◆ **Exercise objective**: All of the records need to be retyped exactly, with no line dropped.
%%
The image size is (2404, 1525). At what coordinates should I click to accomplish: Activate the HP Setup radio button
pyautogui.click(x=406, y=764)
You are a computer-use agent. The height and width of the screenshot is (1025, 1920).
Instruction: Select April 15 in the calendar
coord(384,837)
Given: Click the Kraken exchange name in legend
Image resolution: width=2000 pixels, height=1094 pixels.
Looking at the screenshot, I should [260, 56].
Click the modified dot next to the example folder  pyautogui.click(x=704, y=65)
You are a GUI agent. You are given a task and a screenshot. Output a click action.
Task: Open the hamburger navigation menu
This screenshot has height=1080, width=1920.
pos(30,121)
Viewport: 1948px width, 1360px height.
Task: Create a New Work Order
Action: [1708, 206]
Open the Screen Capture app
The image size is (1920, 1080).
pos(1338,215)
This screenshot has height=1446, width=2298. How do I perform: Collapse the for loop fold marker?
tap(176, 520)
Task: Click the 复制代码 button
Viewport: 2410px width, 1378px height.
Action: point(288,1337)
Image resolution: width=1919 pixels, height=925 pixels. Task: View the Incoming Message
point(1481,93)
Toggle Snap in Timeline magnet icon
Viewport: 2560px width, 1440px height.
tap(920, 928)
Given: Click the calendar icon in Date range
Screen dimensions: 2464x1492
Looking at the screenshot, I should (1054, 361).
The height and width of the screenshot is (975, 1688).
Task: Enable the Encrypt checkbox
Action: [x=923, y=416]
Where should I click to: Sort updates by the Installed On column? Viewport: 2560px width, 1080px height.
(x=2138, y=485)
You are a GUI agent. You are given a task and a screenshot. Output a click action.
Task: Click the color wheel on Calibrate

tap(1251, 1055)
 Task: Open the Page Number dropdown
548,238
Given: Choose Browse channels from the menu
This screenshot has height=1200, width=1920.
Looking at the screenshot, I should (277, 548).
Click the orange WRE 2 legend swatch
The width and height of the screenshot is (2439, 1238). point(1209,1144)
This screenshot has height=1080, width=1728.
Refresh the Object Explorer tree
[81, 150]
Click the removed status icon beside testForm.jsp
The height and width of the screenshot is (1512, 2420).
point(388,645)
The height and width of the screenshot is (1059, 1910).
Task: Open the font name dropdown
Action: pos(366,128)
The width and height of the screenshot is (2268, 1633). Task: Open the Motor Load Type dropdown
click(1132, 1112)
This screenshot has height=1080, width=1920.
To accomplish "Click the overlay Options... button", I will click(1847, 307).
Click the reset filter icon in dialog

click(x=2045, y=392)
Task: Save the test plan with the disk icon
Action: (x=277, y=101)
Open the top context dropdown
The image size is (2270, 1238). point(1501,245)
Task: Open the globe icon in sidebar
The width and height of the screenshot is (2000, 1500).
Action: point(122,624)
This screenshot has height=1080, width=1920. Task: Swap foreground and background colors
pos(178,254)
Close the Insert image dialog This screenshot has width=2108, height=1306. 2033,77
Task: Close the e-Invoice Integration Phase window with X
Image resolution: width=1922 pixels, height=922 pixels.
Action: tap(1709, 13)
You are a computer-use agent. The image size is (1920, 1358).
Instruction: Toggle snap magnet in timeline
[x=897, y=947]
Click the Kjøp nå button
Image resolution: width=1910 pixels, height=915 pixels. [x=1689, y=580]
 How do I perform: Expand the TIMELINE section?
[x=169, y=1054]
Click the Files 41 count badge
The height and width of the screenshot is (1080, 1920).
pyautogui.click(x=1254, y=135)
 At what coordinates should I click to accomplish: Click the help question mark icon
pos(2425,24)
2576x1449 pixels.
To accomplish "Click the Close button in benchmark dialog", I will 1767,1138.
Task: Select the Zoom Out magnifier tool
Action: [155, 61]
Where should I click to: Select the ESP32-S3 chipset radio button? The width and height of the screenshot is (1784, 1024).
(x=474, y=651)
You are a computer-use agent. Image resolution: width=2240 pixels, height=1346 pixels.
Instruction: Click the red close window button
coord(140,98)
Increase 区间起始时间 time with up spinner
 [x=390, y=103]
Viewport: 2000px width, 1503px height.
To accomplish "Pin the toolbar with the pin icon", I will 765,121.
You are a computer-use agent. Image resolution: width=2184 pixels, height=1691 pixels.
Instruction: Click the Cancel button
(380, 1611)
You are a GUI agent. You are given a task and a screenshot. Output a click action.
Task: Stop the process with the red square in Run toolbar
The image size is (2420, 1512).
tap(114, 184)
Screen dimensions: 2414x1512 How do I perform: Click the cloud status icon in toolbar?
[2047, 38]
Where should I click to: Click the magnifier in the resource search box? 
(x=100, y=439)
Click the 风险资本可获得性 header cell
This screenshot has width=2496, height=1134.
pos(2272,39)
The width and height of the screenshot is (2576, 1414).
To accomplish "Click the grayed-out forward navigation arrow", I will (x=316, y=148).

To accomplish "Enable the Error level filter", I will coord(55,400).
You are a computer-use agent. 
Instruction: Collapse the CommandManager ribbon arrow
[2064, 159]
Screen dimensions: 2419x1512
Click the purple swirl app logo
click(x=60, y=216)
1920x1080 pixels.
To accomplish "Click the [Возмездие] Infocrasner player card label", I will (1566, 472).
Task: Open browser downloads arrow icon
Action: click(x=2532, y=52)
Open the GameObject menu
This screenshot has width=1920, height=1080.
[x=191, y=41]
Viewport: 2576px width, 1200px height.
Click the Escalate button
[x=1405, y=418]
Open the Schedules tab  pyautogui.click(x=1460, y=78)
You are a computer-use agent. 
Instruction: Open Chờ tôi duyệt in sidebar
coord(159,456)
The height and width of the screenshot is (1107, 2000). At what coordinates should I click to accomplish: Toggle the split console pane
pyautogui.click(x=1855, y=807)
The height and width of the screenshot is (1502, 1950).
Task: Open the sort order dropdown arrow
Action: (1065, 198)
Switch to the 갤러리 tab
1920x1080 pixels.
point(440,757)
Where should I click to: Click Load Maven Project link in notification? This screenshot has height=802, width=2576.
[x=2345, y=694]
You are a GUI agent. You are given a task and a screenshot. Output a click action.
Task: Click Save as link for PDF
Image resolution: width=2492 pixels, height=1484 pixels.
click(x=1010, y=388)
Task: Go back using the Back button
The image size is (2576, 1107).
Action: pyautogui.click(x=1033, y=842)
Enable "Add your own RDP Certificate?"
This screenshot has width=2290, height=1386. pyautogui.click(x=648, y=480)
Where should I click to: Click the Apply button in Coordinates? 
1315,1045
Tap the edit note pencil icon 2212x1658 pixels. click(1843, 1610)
%%
◆ **Written reply**:
The image size is (2404, 1525). At what coordinates should I click to accomplish: Activate the HP Setup radio button
pyautogui.click(x=406, y=764)
You are a computer-use agent. The height and width of the screenshot is (1025, 1920).
Instruction: Select April 15 in the calendar
coord(384,837)
Given: Click the Kraken exchange name in legend
Image resolution: width=2000 pixels, height=1094 pixels.
Looking at the screenshot, I should [260, 56].
Click the modified dot next to the example folder  pyautogui.click(x=704, y=65)
You are a GUI agent. You are given a task and a screenshot. Output a click action.
Task: Open the hamburger navigation menu
This screenshot has height=1080, width=1920.
pos(30,121)
Viewport: 1948px width, 1360px height.
Task: Create a New Work Order
Action: [1708, 206]
Open the Screen Capture app
The image size is (1920, 1080).
pos(1338,215)
This screenshot has height=1446, width=2298. How do I perform: Collapse the for loop fold marker?
tap(176, 520)
Task: Click the 复制代码 button
Viewport: 2410px width, 1378px height.
Action: point(288,1337)
Image resolution: width=1919 pixels, height=925 pixels. Task: View the Incoming Message
point(1481,93)
Toggle Snap in Timeline magnet icon
Viewport: 2560px width, 1440px height.
tap(920, 928)
Given: Click the calendar icon in Date range
Screen dimensions: 2464x1492
Looking at the screenshot, I should (1054, 361).
The height and width of the screenshot is (975, 1688).
Task: Enable the Encrypt checkbox
Action: [x=923, y=416]
Where should I click to: Sort updates by the Installed On column? Viewport: 2560px width, 1080px height.
(x=2138, y=485)
You are a GUI agent. You are given a task and a screenshot. Output a click action.
Task: Click the color wheel on Calibrate

tap(1251, 1055)
 Task: Open the Page Number dropdown
548,238
Given: Choose Browse channels from the menu
This screenshot has height=1200, width=1920.
Looking at the screenshot, I should (277, 548).
Click the orange WRE 2 legend swatch
The width and height of the screenshot is (2439, 1238). point(1209,1144)
This screenshot has height=1080, width=1728.
Refresh the Object Explorer tree
[81, 150]
Click the removed status icon beside testForm.jsp
The height and width of the screenshot is (1512, 2420).
point(388,645)
The height and width of the screenshot is (1059, 1910).
Task: Open the font name dropdown
Action: pos(366,128)
The width and height of the screenshot is (2268, 1633). Task: Open the Motor Load Type dropdown
click(1132, 1112)
This screenshot has height=1080, width=1920.
To accomplish "Click the overlay Options... button", I will click(1847, 307).
Click the reset filter icon in dialog

click(x=2045, y=392)
Task: Save the test plan with the disk icon
Action: (x=277, y=101)
Open the top context dropdown
The image size is (2270, 1238). point(1501,245)
Task: Open the globe icon in sidebar
The width and height of the screenshot is (2000, 1500).
Action: point(122,624)
This screenshot has height=1080, width=1920. Task: Swap foreground and background colors
pos(178,254)
Close the Insert image dialog This screenshot has width=2108, height=1306. 2033,77
Task: Close the e-Invoice Integration Phase window with X
Image resolution: width=1922 pixels, height=922 pixels.
Action: tap(1709, 13)
You are a computer-use agent. The image size is (1920, 1358).
Instruction: Toggle snap magnet in timeline
[x=897, y=947]
Click the Kjøp nå button
Image resolution: width=1910 pixels, height=915 pixels. [x=1689, y=580]
 How do I perform: Expand the TIMELINE section?
[x=169, y=1054]
Click the Files 41 count badge
The height and width of the screenshot is (1080, 1920).
pyautogui.click(x=1254, y=135)
 At what coordinates should I click to accomplish: Click the help question mark icon
pos(2425,24)
2576x1449 pixels.
To accomplish "Click the Close button in benchmark dialog", I will 1767,1138.
Task: Select the Zoom Out magnifier tool
Action: [155, 61]
Where should I click to: Select the ESP32-S3 chipset radio button? The width and height of the screenshot is (1784, 1024).
(x=474, y=651)
You are a computer-use agent. Image resolution: width=2240 pixels, height=1346 pixels.
Instruction: Click the red close window button
coord(140,98)
Increase 区间起始时间 time with up spinner
 [x=390, y=103]
Viewport: 2000px width, 1503px height.
To accomplish "Pin the toolbar with the pin icon", I will 765,121.
You are a computer-use agent. Image resolution: width=2184 pixels, height=1691 pixels.
Instruction: Click the Cancel button
(380, 1611)
You are a GUI agent. You are given a task and a screenshot. Output a click action.
Task: Stop the process with the red square in Run toolbar
The image size is (2420, 1512).
tap(114, 184)
Screen dimensions: 2414x1512 How do I perform: Click the cloud status icon in toolbar?
[2047, 38]
Where should I click to: Click the magnifier in the resource search box? 
(x=100, y=439)
Click the 风险资本可获得性 header cell
This screenshot has width=2496, height=1134.
pos(2272,39)
The width and height of the screenshot is (2576, 1414).
To accomplish "Click the grayed-out forward navigation arrow", I will (x=316, y=148).

To accomplish "Enable the Error level filter", I will coord(55,400).
You are a computer-use agent. 
Instruction: Collapse the CommandManager ribbon arrow
[2064, 159]
Screen dimensions: 2419x1512
Click the purple swirl app logo
click(x=60, y=216)
1920x1080 pixels.
To accomplish "Click the [Возмездие] Infocrasner player card label", I will (1566, 472).
Task: Open browser downloads arrow icon
Action: click(x=2532, y=52)
Open the GameObject menu
This screenshot has width=1920, height=1080.
[x=191, y=41]
Viewport: 2576px width, 1200px height.
Click the Escalate button
[x=1405, y=418]
Open the Schedules tab  pyautogui.click(x=1460, y=78)
You are a computer-use agent. 
Instruction: Open Chờ tôi duyệt in sidebar
coord(159,456)
The height and width of the screenshot is (1107, 2000). At what coordinates should I click to accomplish: Toggle the split console pane
pyautogui.click(x=1855, y=807)
The height and width of the screenshot is (1502, 1950).
Task: Open the sort order dropdown arrow
Action: (1065, 198)
Switch to the 갤러리 tab
1920x1080 pixels.
point(440,757)
Where should I click to: Click Load Maven Project link in notification? This screenshot has height=802, width=2576.
[x=2345, y=694]
You are a GUI agent. You are given a task and a screenshot. Output a click action.
Task: Click Save as link for PDF
Image resolution: width=2492 pixels, height=1484 pixels.
click(x=1010, y=388)
Task: Go back using the Back button
The image size is (2576, 1107).
Action: pyautogui.click(x=1033, y=842)
Enable "Add your own RDP Certificate?"
This screenshot has width=2290, height=1386. pyautogui.click(x=648, y=480)
Where should I click to: Click the Apply button in Coordinates? 
1315,1045
Tap the edit note pencil icon 2212x1658 pixels. click(1843, 1610)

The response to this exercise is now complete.